Otherwise, it only validates Memphis Mayor Willie W. Herenton's contention that the district can only turn itself around with a Joe Clark-style tough guy who is willing to make the tough decisions that are needed right now.


Anonymous said...

No one is held accountable. Not the faculty, not the staff, not the administration, and not the school board.

Kelvin Oliver said...

Lean on Me is a good movie. I've seen that a few times on TV over the last couple of months. When i first heard about this, I missed it on WREG; however, I finally saw it once they the video on their website. Today, I saw the clip with Ward and O'Reilly. I will say that it was anxious to see what the two had to say and to see our school system, at least MCS, on national news for something negative. Something must be done and that should change as we get the next leader over the school system. This is just crazy. I will say it is not suprising to me, but on the wild side.

On the side, as I watch each fanalist for the next Memphis City Schools superintendent, it is interesting to hear their responses to the questions. Though only a few are actually superintendents and others are behind the scene workers, the school board and the firm has a big decision to play. I have my eye on which may person may work good for us and who may go not get accepted. If I was able, I would want to run!

Anonymous said...

I agree. Ward should have run from O'Reilly. MCS has handled this whole thing very poorly. Starting with the adults at Mitchell.

BTW - Richard at Mediaverse will call you a Puritan if you are in the least bit offended by anything contained in those rape dance videos. I mean - what could we be thinking to be so intolerant of simulated sex "dances" at a school?? Bunch of Puritans!
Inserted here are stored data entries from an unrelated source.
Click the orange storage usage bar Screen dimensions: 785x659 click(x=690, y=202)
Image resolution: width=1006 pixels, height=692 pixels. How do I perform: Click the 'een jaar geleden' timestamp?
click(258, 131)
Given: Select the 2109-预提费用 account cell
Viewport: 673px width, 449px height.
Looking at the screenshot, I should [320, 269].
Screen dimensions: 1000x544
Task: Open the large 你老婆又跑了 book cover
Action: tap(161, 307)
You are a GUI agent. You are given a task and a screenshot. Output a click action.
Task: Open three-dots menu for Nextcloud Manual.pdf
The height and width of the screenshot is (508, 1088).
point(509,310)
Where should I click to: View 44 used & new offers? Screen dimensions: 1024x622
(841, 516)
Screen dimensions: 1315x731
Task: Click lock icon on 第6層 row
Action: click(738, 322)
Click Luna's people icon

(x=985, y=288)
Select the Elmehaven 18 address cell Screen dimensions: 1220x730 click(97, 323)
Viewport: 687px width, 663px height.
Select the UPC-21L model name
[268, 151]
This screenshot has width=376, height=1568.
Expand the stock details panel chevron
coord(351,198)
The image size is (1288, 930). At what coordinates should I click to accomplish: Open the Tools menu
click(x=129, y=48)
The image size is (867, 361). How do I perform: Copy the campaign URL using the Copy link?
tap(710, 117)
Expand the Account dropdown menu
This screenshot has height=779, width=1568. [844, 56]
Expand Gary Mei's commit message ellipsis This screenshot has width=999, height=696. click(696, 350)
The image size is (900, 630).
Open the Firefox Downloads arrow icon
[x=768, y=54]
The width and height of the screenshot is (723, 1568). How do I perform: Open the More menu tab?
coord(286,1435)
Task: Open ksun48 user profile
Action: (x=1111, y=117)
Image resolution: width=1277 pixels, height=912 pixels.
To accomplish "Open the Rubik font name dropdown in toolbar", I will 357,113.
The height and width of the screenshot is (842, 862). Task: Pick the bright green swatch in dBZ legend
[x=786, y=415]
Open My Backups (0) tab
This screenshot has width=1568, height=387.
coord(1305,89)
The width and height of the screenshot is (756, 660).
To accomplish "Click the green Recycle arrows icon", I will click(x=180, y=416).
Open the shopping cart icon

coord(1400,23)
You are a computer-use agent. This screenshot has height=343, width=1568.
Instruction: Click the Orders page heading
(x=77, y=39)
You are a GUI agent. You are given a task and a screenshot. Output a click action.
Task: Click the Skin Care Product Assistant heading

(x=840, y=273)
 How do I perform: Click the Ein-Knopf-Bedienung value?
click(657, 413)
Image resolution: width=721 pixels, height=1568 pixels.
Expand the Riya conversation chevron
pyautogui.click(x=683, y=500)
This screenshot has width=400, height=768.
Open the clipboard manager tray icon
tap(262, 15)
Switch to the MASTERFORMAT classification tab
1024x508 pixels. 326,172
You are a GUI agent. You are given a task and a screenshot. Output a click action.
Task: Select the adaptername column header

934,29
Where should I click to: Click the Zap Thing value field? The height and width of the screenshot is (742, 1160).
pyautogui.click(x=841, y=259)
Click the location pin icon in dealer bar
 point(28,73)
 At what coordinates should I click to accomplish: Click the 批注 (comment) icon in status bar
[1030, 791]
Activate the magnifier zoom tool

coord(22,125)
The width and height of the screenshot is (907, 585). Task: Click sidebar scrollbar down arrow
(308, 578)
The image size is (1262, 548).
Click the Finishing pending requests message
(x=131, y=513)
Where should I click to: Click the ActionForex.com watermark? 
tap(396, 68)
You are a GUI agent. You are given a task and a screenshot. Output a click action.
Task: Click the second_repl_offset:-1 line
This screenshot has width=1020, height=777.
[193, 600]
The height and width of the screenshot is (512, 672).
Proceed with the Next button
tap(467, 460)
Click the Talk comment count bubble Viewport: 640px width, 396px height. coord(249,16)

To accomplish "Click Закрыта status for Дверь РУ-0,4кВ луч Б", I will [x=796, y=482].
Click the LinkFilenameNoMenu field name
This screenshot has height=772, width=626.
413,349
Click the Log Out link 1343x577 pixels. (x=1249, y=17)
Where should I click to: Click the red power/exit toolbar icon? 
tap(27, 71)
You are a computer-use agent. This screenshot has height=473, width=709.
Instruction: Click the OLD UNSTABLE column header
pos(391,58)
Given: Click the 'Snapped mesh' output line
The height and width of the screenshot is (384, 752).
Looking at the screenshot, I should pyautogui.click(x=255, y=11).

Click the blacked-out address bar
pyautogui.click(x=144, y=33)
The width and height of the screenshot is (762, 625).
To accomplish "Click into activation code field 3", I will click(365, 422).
And how dare anyone think a dance called "Rape Dat Hoe" is demeaning to women.

Anonymous said...

The school system, administration, teachers, students and parents should be outraged at this behavior. Both Ware and Ward need to be replaced. You can make all the excuses in the world but the teachers/chaparones there could have and should have stopped this behavior at the onset. Perhaps in certain cultures this is permitted....but normal behavior would say NO WAY to this type of action. Shame on the parents, shame on the students, shame on any and all adults present who stood by and did nothing to stop it. That is why behaviors like this happen in the first place. If I know I can do things outside the normal behavior and get away with it......I would. That is why we have laws and rules. To ignore them is disgraceful.

Sean G. said...

Such an outrageous act should be punished an investigated. Both Teachers and Students should be held responsible. If you are going to have sex, please do it in private.

This just shows that our values system is getting lax, and Honor and dignity are far from the minds of My fellow memphians now-a-days.

I have friends that go to that school, and this makes me sick. If I were there, I don't know what I would do first, puke, or demand that the school show some backbone.

If you agree with my statement, I created a group to discuss this or at least unite with one voice.


Together, we will stand in our beliefs and bring back honor and dignity to school.

Do not think that I am trying to push my beliefs on others, but to be frank some things just cross the line, and this is one of them.